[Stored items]
--- START ---
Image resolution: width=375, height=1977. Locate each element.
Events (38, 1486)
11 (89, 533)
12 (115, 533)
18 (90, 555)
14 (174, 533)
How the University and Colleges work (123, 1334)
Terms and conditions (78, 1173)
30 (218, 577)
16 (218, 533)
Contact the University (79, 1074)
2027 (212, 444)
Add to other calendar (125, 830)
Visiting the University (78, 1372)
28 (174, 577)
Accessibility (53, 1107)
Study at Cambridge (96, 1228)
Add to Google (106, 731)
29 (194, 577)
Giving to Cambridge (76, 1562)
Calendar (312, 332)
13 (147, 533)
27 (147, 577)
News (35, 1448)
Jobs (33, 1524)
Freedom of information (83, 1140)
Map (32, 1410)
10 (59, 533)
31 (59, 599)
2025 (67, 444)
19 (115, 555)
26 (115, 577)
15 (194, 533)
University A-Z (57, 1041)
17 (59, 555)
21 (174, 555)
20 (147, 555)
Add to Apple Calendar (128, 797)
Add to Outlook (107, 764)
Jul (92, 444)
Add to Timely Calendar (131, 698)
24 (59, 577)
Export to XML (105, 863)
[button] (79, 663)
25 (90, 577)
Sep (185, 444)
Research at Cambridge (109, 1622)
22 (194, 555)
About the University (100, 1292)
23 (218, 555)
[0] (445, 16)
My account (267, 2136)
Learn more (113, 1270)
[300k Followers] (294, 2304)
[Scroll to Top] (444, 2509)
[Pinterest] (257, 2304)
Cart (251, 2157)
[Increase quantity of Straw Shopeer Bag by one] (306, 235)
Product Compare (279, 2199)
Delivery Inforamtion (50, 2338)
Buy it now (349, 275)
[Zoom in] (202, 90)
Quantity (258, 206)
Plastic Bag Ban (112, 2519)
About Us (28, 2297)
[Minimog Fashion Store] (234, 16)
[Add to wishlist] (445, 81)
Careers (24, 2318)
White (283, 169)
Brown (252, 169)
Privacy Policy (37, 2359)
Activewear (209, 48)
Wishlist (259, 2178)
--- END ---
Your task is to reproduce the entries exactly, starting at the first line and ending with the line containing "Contact the University (79, 1074)".

Image resolution: width=375, height=1977. Locate each element.
Events (38, 1486)
11 (89, 533)
12 (115, 533)
18 (90, 555)
14 (174, 533)
How the University and Colleges work (123, 1334)
Terms and conditions (78, 1173)
30 (218, 577)
16 (218, 533)
Contact the University (79, 1074)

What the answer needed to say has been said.